Irreducible topological spaces and irreducible Hausdorff space A topological space $X$ is said to be irreducible if it cannot be written as a union $X = A∪B$, where $A$ and $B$ are proper closed subspaces of $X$
I want to try the following:
Show:
$(i)$ That every set with the indiscrete topology is irreducible, and every infinite set with the finite complement topology is irreducible.
$(ii)$ That an irreducible Hausdorff space contains at most one point.
Can you give me any suggestions on how to try this?
 A: HINT: Prove that a space $X$ is irreducible if and only it does not contain two disjoint non-empty open sets.
A: An irreducible topological space $ X $ can be characterized as:
(a) $X$ is irreducible if and only if every pair of nonempty open subsets has a nonempty intersection.

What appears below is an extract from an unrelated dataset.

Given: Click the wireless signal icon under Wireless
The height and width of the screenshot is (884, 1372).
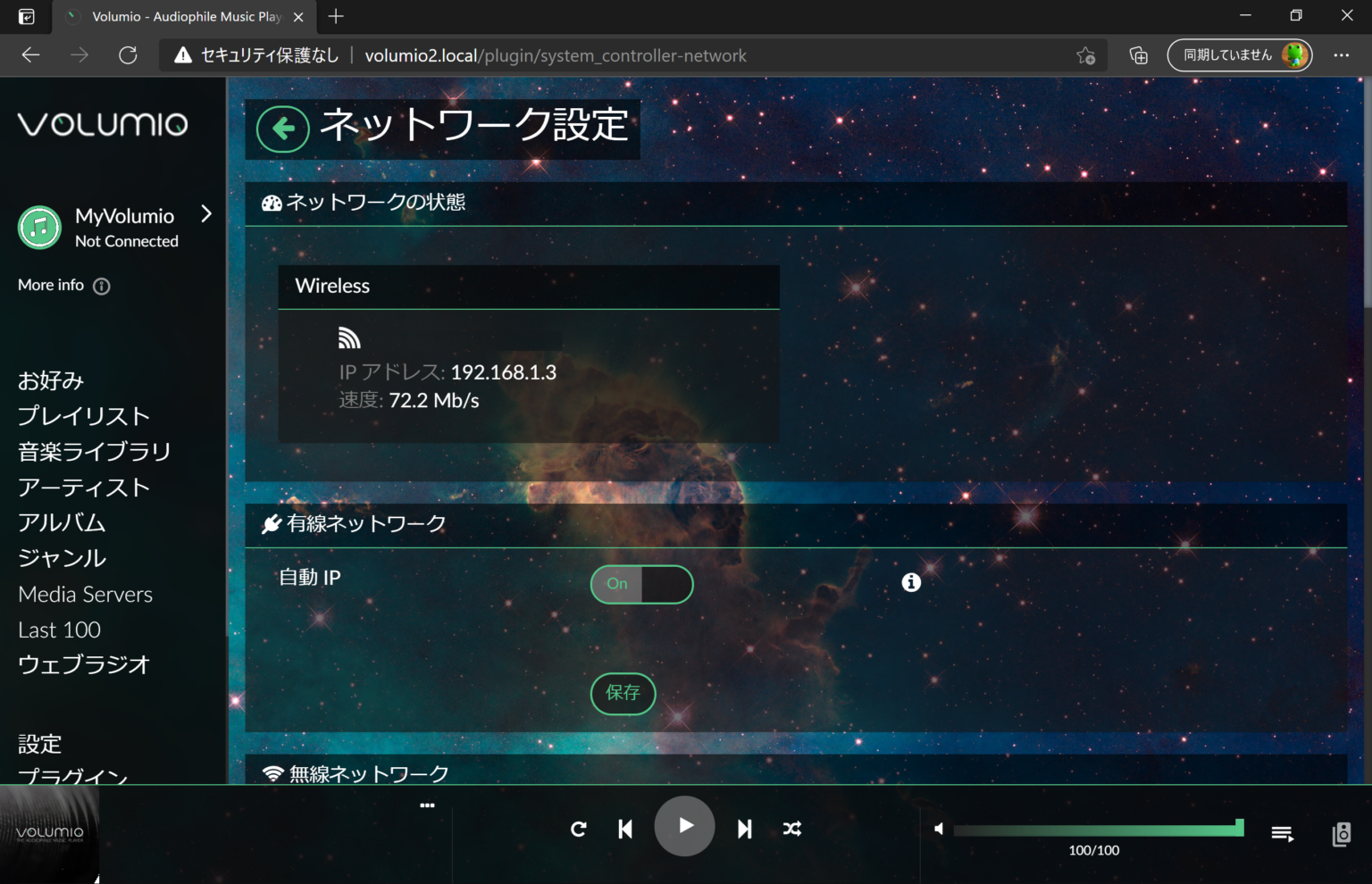Looking at the screenshot, I should 349,338.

$(i)$ For the first part, it suffices to note that a space with an indiscrete topology has no nonempty proper closed subspaces. For the second part, note that if $X$ is an infinite set with the finite complement topology, then the closed proper subsets are precisely the finite subsets of $ X$, and the union of two such subsets is always finite and this is always a proper subset of  $X$. Therefore $ X$ cannot be written as the union of two closed proper subsets.
$(ii)$ If $X$ is a Hausdorff space and $u, v \in X$ then one can find open subsets $U$ and $V$ such that $u \in U$ and $v \in V$ (hence both are nonempty) such that $U ∩ V = \emptyset$. Therefore $X$ is not irreducible because it does not satisfy the characterization of such spaces in the first part of $(a)$  above.